I’ve actually thought about painting it many times, and may one day do it, but the color makes me so happy and the balance in that room is that everything else is white. Btw, the green color was inspired by a pretty little stationery envelope from the place cards for a party I hosted many years ago. I think it’s a lot softer in real life than it reads on a computer.
Thanks for your kind words, btw!
I loved the “know when to stop” part. I have lived in my apartment for just over a year and have This Week, come to that part. I just bought my third armoire and I adore it, but any more furniture will be going onto the bed!!! I’ve been collecting, enjoying, but will be reopening my etsy shop as I make my “turnaround” and start to pare down some of my smaller treasures. I love to decorate constantly and am fortunate to have shelving in my garage so I can rotate on a seasonal basis. I love your blog.
Thank you so much, my friend! And good luck with your new place… 🙂 Sounds like you’re having fun with it!
My living room is 15 x 18. The size is great but the placement of the fireplace makes decorating a challenge! The 9′ long fireplace isn’t centered on the wall. It’s actually set to the far right with the firebox off-centered to the left. When we bought the house 38 years ago, the rustic brick fireplace had a 2-foot deep hearth and only a 7-inch deep mantle. Three years ago, I had the fireplace “faced” with millwork. The flat-faced brick is completely hidden and the surround has a 20″ deep mantle and molding on the “legs.” The new surround/mantle has been centered over the firebox. To make the firebox look centered, we created a “niche” on the right side where the mantel is only 12″ deep. I had marble-look porcelain tile installed over the brick hearth and around the firebox. I love the look and it’s a huge improvement but the door and window placement make it impossible to use the fireplace as the focal point of the room! The key to decorating this room is the proportion of the furniture to the size of the room. It’s taken a long time, but I’m finally happy with the way this room looks and functions! Thank you for your continued inspiration.

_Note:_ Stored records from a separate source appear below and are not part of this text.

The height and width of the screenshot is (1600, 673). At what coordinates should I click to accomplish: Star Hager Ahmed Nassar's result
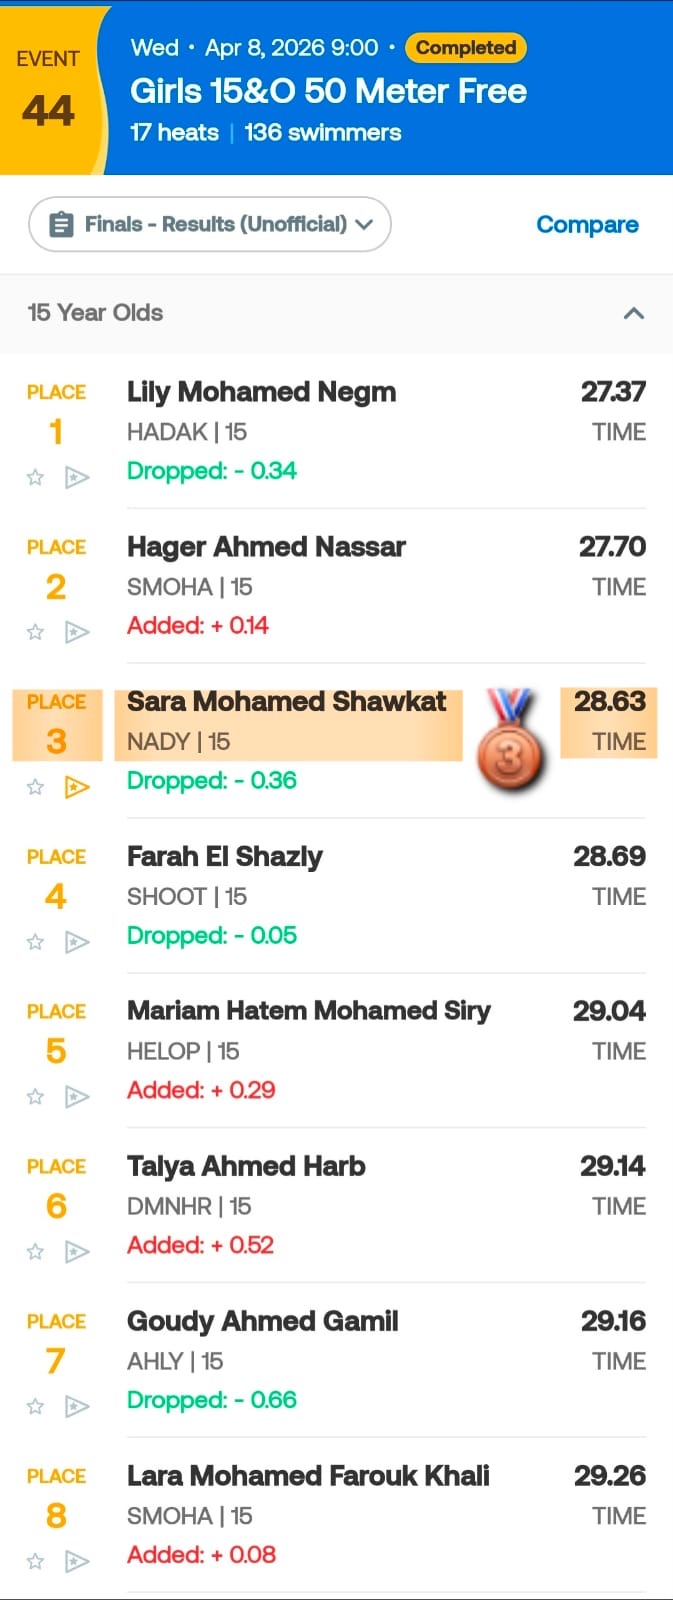[x=35, y=633]
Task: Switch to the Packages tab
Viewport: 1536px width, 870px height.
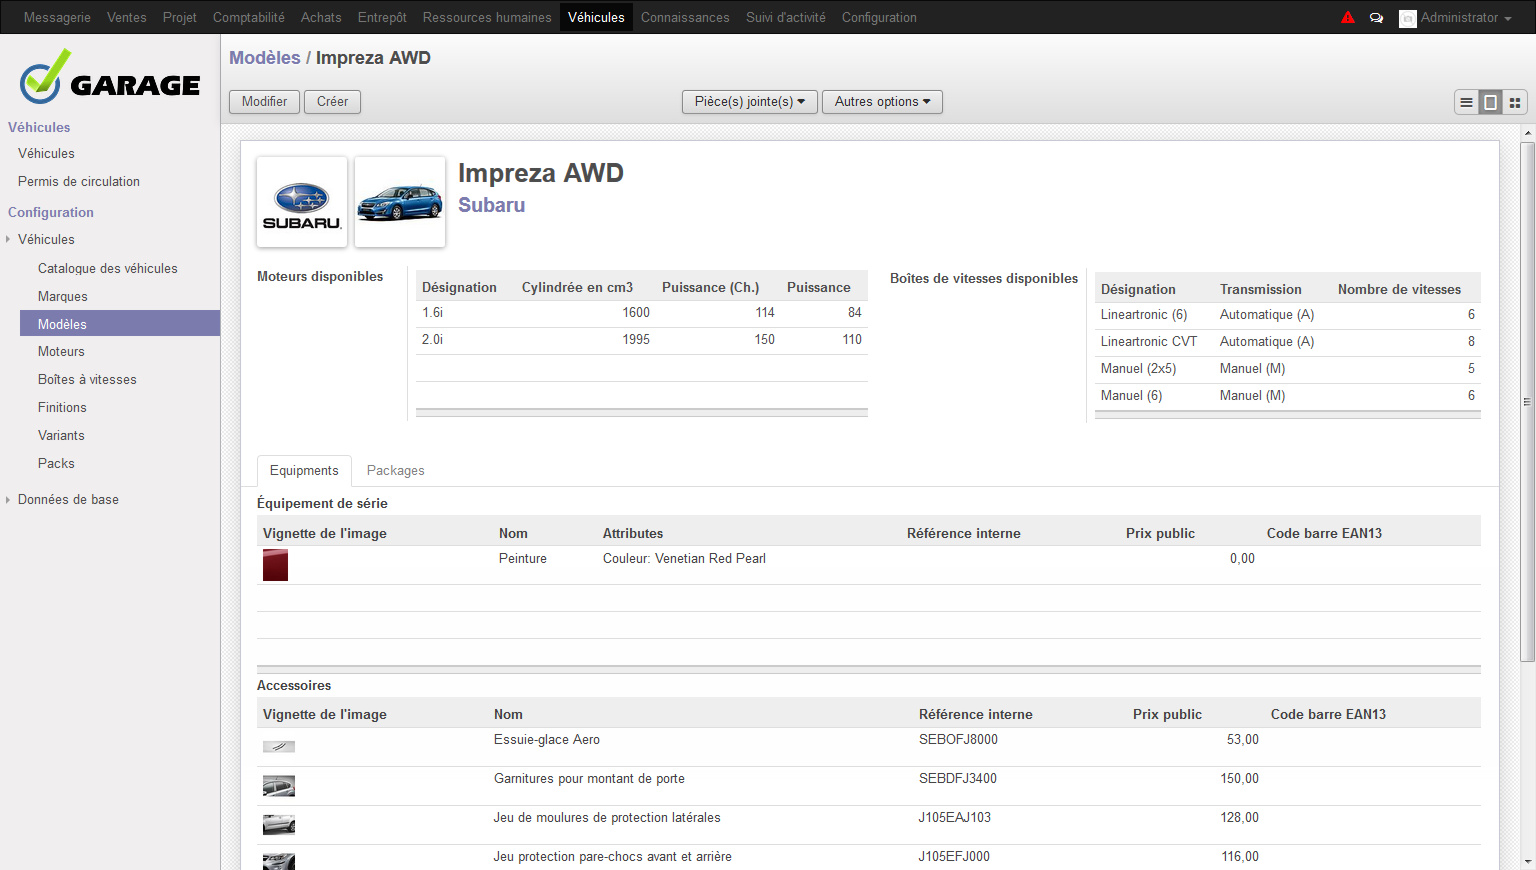Action: [x=395, y=471]
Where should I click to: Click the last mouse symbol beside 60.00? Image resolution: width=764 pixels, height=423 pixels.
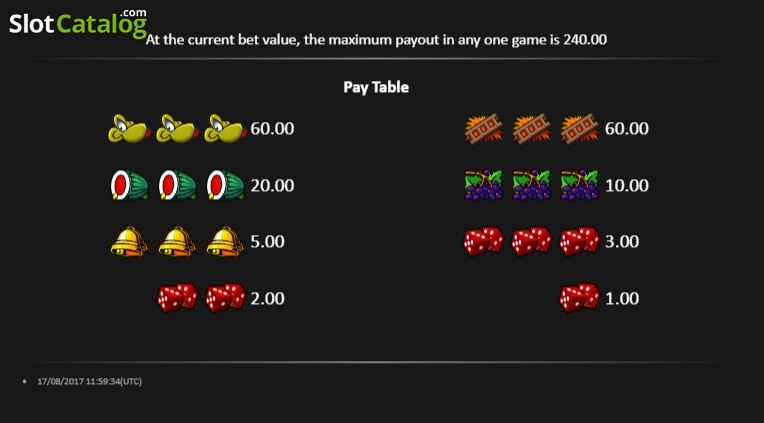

Sounds like you came up with a great solution. A fireplace does not have to be the focal point. You can use artwork, a mirror, an armoire or many other things, instead… 🙂
It’s all well and good to try to follow the rules, but what if you have to work with competing existing factors? We can’t run out and buy all new furniture, nor do we want to. I inherited a 150-year-old 8×10 gorgeous Kashan in (predominantly) traditional red and blue, a 150-year-old Chinese table identical to this:
https://www.pamono.eu/chinese-coffee-table-19th-century/?cn=pt&utm_medium=cpc_test&utm_source=google&utm_campaign=PLA_PT_8519981893_86068301669&utm_content=405453926052_c_&utm_term=pla-294682000766___EII-899787&gclid=EAIaIQobChMIjoin1qqU8gIV8e3mCh055wanEAQYBSABEgL2nfD_BwE
and other beautiful things like a large Honorable Ancestor. In an open-plan living/dining/kitchen space high in a 3-storey house, every window has stunning views of the Alps. It’s a struggle to know what to highlight from all of that! I do intend to hide the TV, though. Thanks for the pointers.
I think a lot of those beautiful pieces can work together and still fall within the “rules”. But also, the only real rule you need to follow is ensuring that you love your pieces. As long as you’re not keeping everything just because you inherited it, your rooms will be beautiful… 🙂 If the rug is centered in the room with the Chinese table sitting on it, with conversational seating centered in the space around the coffee table, you’ve already satisfied the suggestion to pull the furniture away from the walls and center it in the room. It sounds like your windows could possibly be the focal point, but with an open plan and everything centered, you’re probably ok without an obvious point of focus. Perhaps a piece of artwork over a console table if there is no fireplace, especially if it can be placed between two of the tall windows?